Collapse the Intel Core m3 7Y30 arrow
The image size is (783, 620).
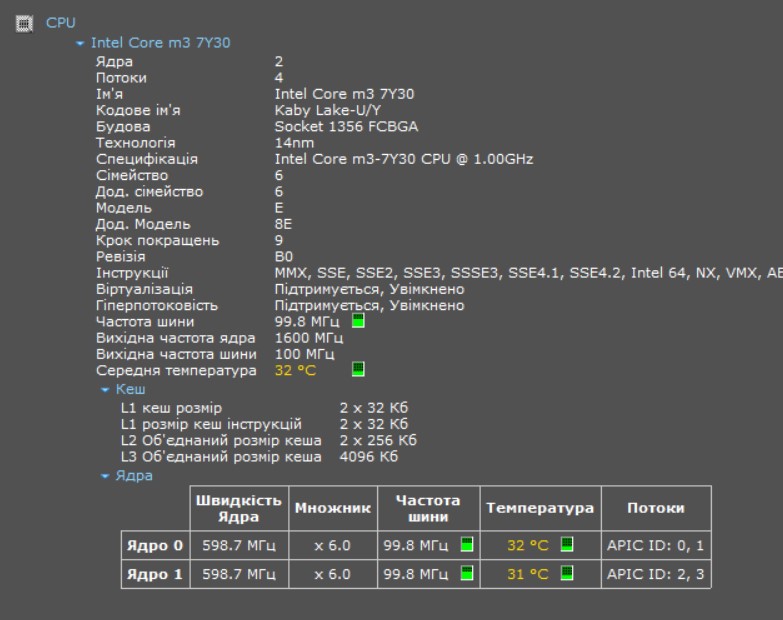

= = =

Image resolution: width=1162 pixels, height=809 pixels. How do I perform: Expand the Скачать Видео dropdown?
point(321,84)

= = =

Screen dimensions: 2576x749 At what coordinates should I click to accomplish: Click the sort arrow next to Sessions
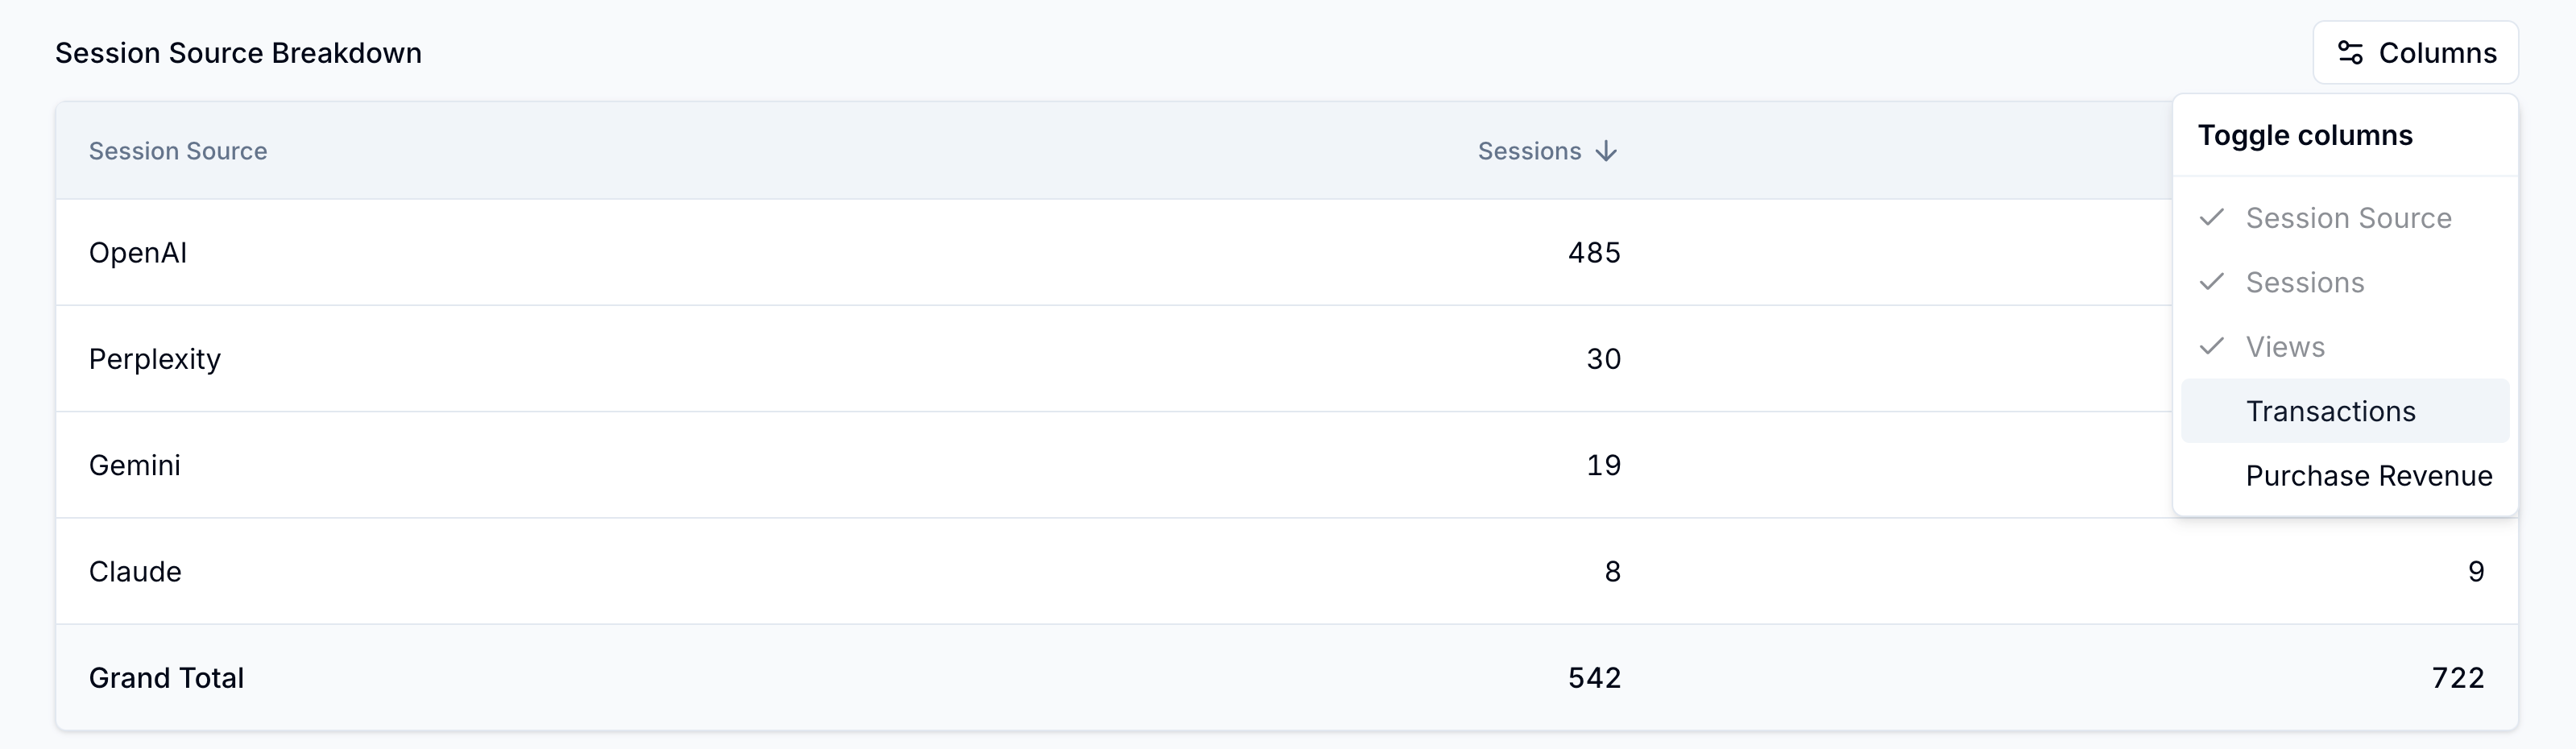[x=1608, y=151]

= = =

Please rewrite the lines from the one that has "Screen dimensions: 2576x749" through the one that has "[x=1608, y=151]", changing "Sessions" to "Page Views" and keeping everything else as it is. Leave the pictures out.

Reply:
Screen dimensions: 2576x749 At what coordinates should I click to accomplish: Click the sort arrow next to Page Views
[x=1608, y=151]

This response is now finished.